• **EXTRACTED MATERIAL**
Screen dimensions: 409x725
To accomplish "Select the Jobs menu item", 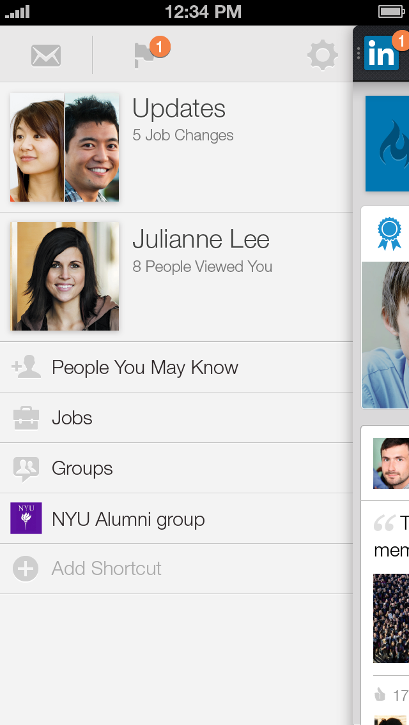I will pos(72,418).
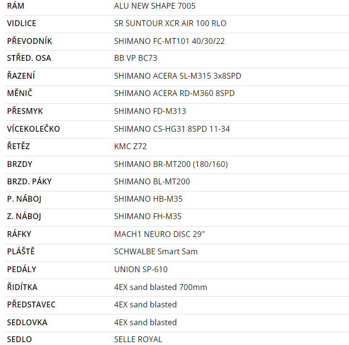Click the ŘIDÍTKA row label

(22, 287)
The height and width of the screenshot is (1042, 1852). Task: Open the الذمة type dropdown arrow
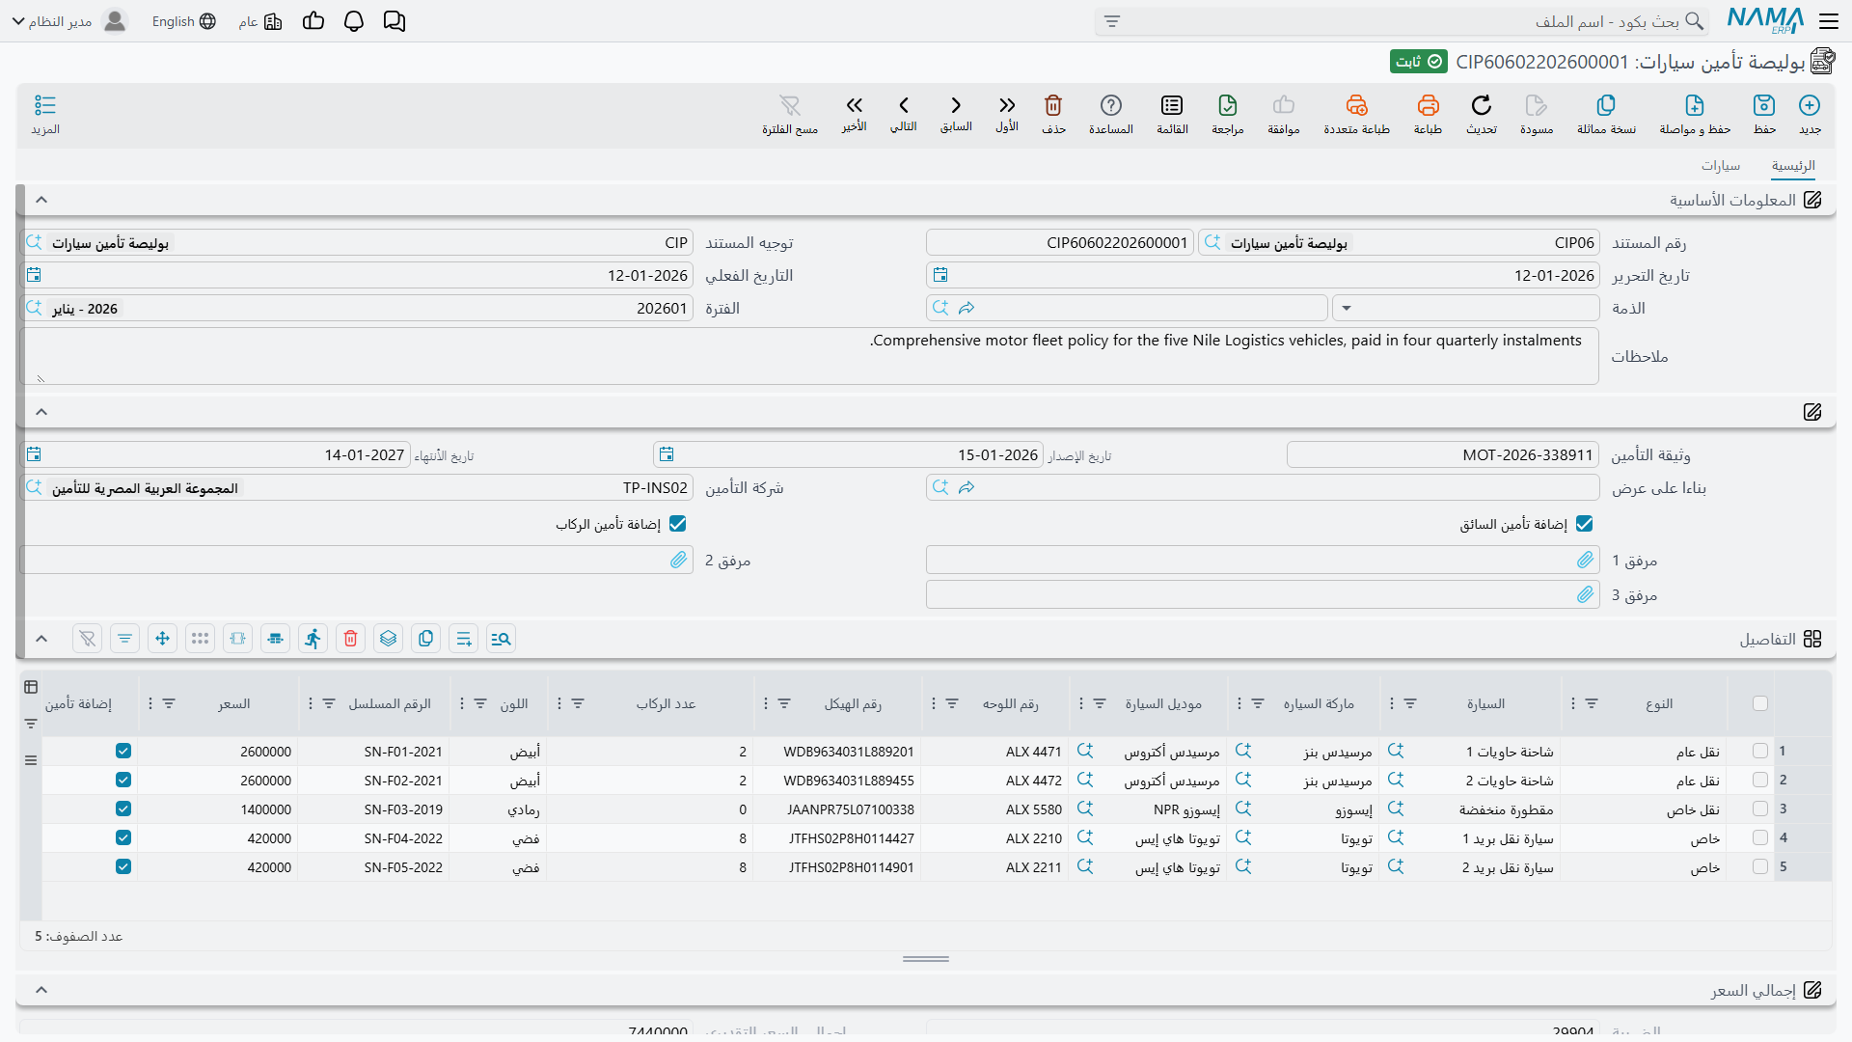1346,309
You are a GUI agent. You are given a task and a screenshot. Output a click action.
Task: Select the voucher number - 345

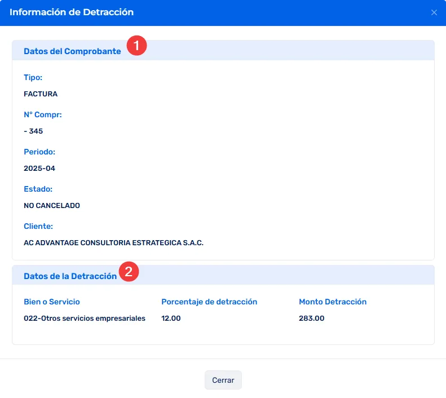pyautogui.click(x=33, y=131)
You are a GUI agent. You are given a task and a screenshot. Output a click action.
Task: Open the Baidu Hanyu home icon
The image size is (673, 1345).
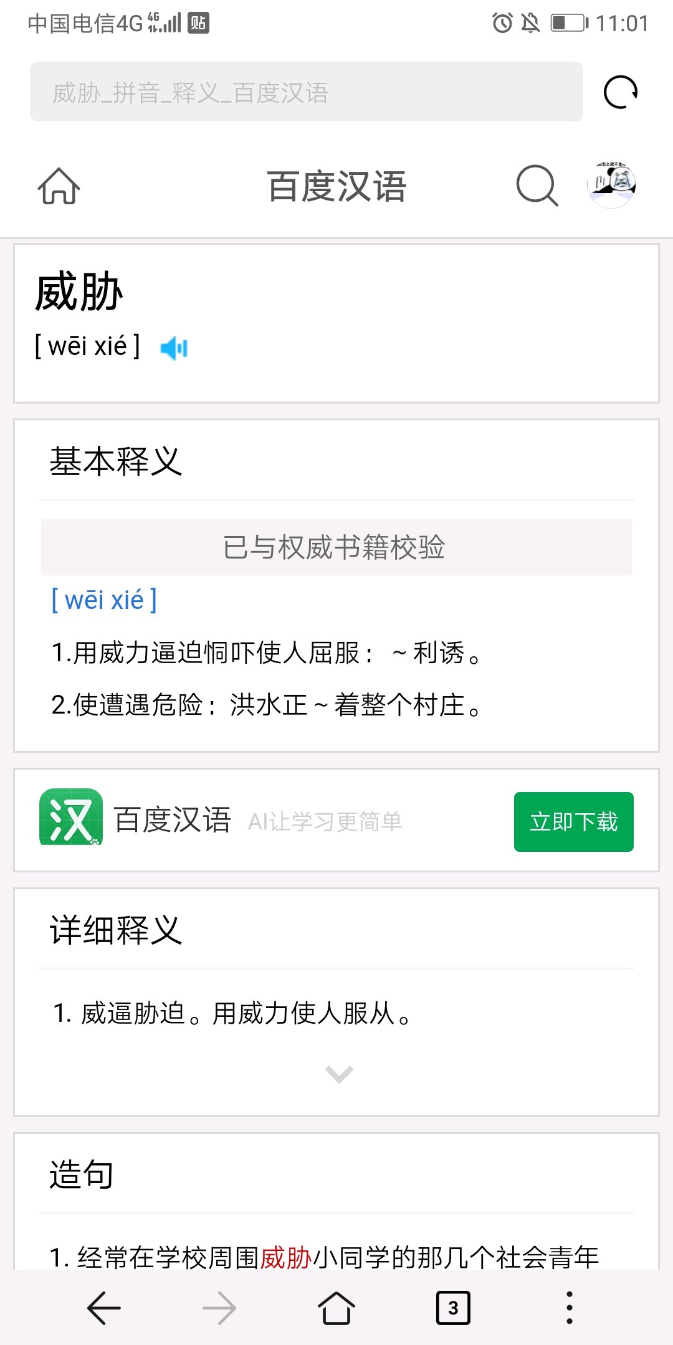59,186
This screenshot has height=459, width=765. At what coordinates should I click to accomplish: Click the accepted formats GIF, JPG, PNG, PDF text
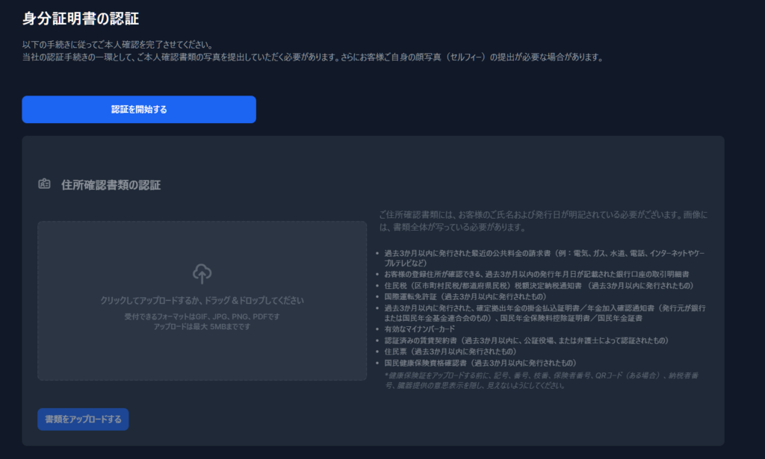click(x=202, y=317)
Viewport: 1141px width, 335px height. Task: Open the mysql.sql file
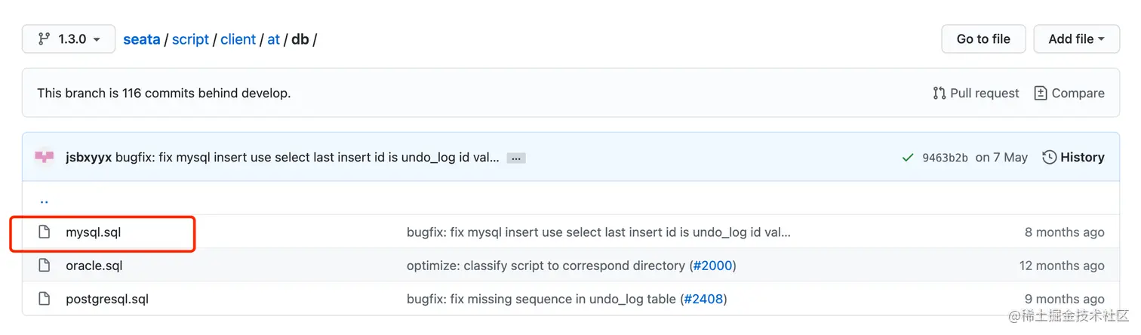[94, 232]
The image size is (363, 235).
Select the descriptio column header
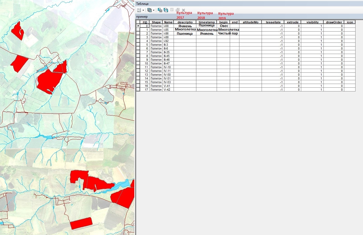coord(185,22)
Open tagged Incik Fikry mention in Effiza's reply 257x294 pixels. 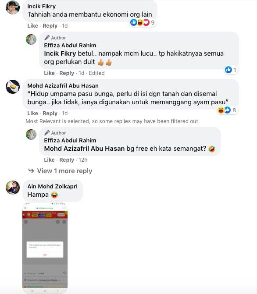click(x=60, y=53)
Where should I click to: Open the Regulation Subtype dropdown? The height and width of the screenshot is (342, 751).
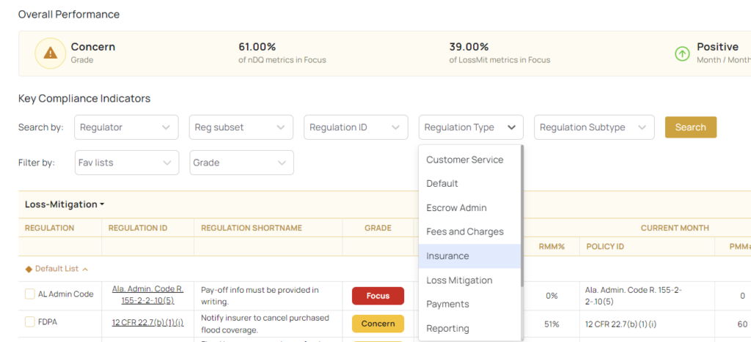click(x=593, y=127)
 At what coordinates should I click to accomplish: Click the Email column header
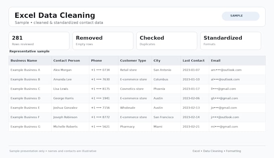216,61
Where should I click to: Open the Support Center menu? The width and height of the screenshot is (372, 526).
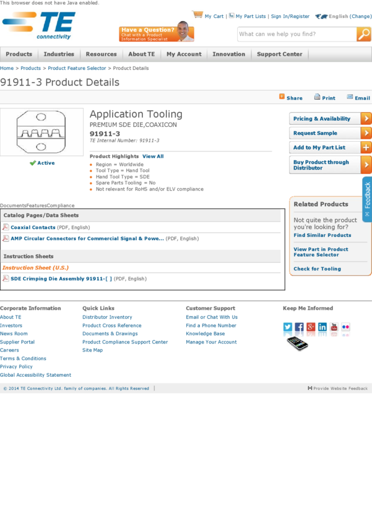(279, 54)
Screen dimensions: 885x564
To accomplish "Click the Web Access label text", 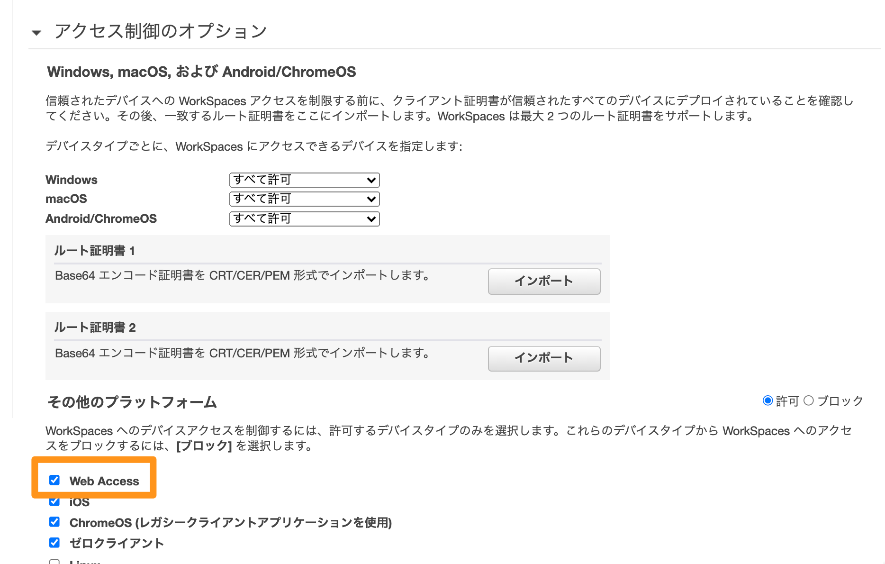I will 104,481.
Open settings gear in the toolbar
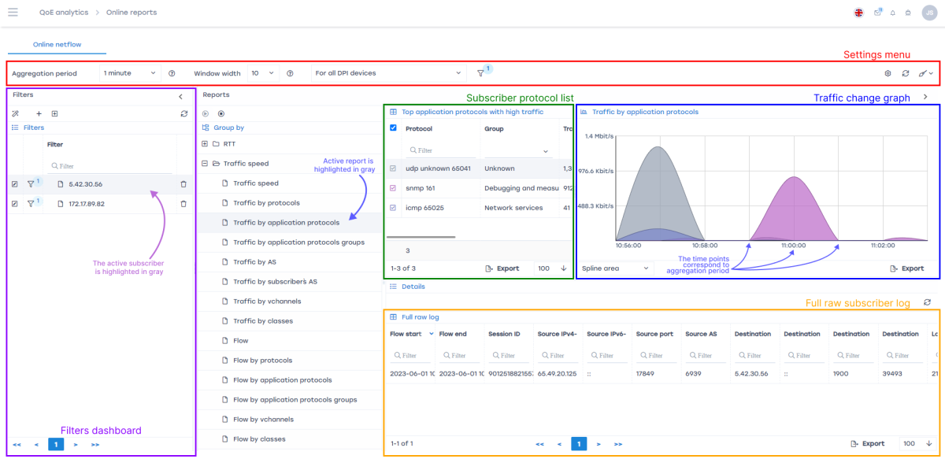The height and width of the screenshot is (459, 945). click(x=888, y=73)
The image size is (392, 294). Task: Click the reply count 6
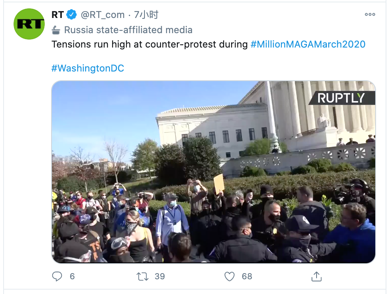click(72, 276)
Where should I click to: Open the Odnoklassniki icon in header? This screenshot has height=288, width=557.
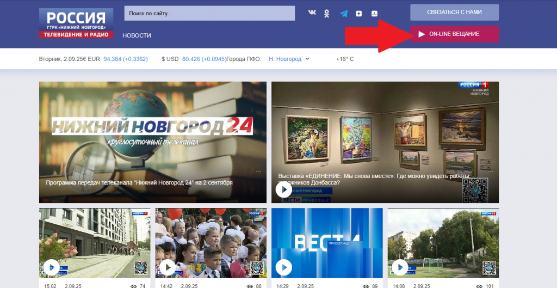(x=326, y=14)
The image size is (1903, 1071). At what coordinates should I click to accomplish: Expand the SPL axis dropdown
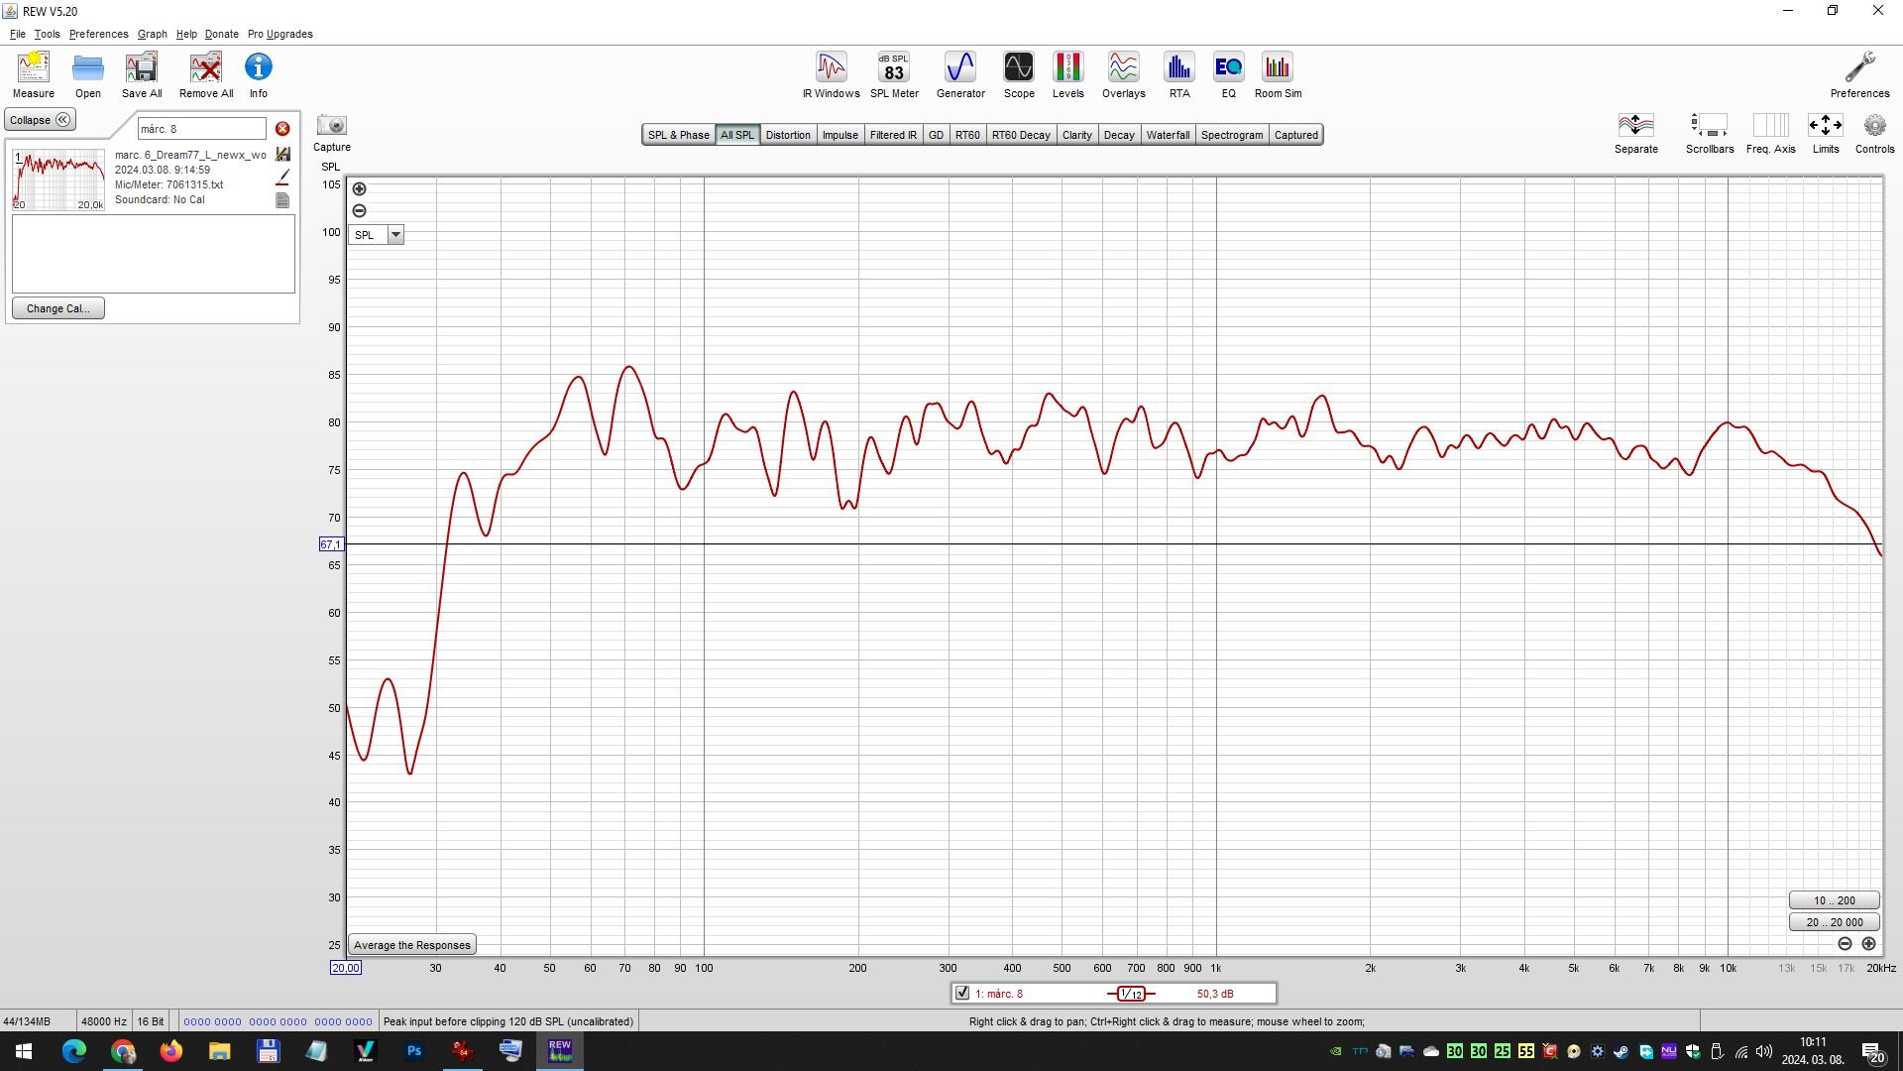point(395,235)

• **WORK INSTRUCTION**
Starting with the line that holds "Where should I click to: Open the Odnoklassniki", retype each line through the last one in the listing above, exactly as written. Do not copy any pictures.

• **RESULT FOR THIS EXERCISE**
Where should I click to: Open the Odnoklassniki icon in header? This screenshot has height=288, width=557.
(x=326, y=14)
The image size is (1903, 1071). At what coordinates should I click to accomplish: Expand the SPL axis dropdown
point(395,235)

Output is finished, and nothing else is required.